I would recommend for acute UTI (not recurrent) amox/clav, cefdinir, cefaclor, or low dose (250mg) of ciprofloxacin before falling back to those two. While they are not great for the elderly they are not absolutely contraindicated, just cautioned against. So if they fail all other options, or after an actual culture, those are the only ones that work you have no choice. You can also decrease the dose of both to half of the normal adult dose to minimize ADRs too.
- I don’t see in the book that 3g is the max dose for the elderly, for exam purposes, should we be going by that maximum amount in elderly patients?
Yes, use the 3 gram max for elderly patients for the exam for APAP.
- Oxycodone- the book states that it is used for moderate pain but in the SG you had mentioned its used more for severe pain.
I would save it for severe like in the study guide and consider hydrocodone for moderate pain. Here is a pretty good infographic for potencies. The way I look at it is everything in the blue for moderate and orange for severe.
- Conversions- do we need to memorize table 34-3 for the exam?
absolutely not. You will be given the information needed for any calculation problem. What you need to know is the process of converting.
- amitriptyline is the only medication listed that does not have FDA approved indication listed, so would you not use it?

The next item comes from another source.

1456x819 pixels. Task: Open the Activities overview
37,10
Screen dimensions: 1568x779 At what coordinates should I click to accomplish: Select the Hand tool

In real life, not without some documentation to back it up because using things off-label will bite you in an audit from insurance companies these days without documentation as to why you chose this for this patient. For the test and this chapter, they have listed it as an adjuvant so it’s ok to use if the patient doesn’t have issues which would preclude them from use, like conditions where an anticholinergic is contraindicated/cautioned against.
- Table 34-5, do we need to know the dosing?
No, just which medications can help certain opioid adverse effects.
- Table 35-3- triptans- is there anything specific we should look at?
I would look at the last two columns (hepatic/renal considerations and potential drug interactions).
- OP- the chart in the book says its defined as less than -2.5, but also says OP is diagnosed with levels -2.5 to -4.0?
I honestly do not like the way they worded it, but the more negative a number is, and the less it is, the higher the number after the negative number. So -2.5 is OP and everything more negative is too, like -2.6, -3.0, and -4.0.
-4 OP, -3 OP, -2.6 OP, -2.5 OP
-2.4 osteopenic, -.1.9 penic, -2.2 penic
- While going through chapter 59, should we know the specific types of cyp3a4 inhibitors and p-glycoproteins?
I wouldn’t say you have to memorize them but I would know the most common. Like anything that ends in “vir”.
- What is considered to be a urate overproducer? Would it be considered over the normal range of 6.8? Or is it a higher number?
A urate overproducer consistently has a UA level higher than 6.8, even after undergoing a low purine diet. Although, most never realize until blood work is done.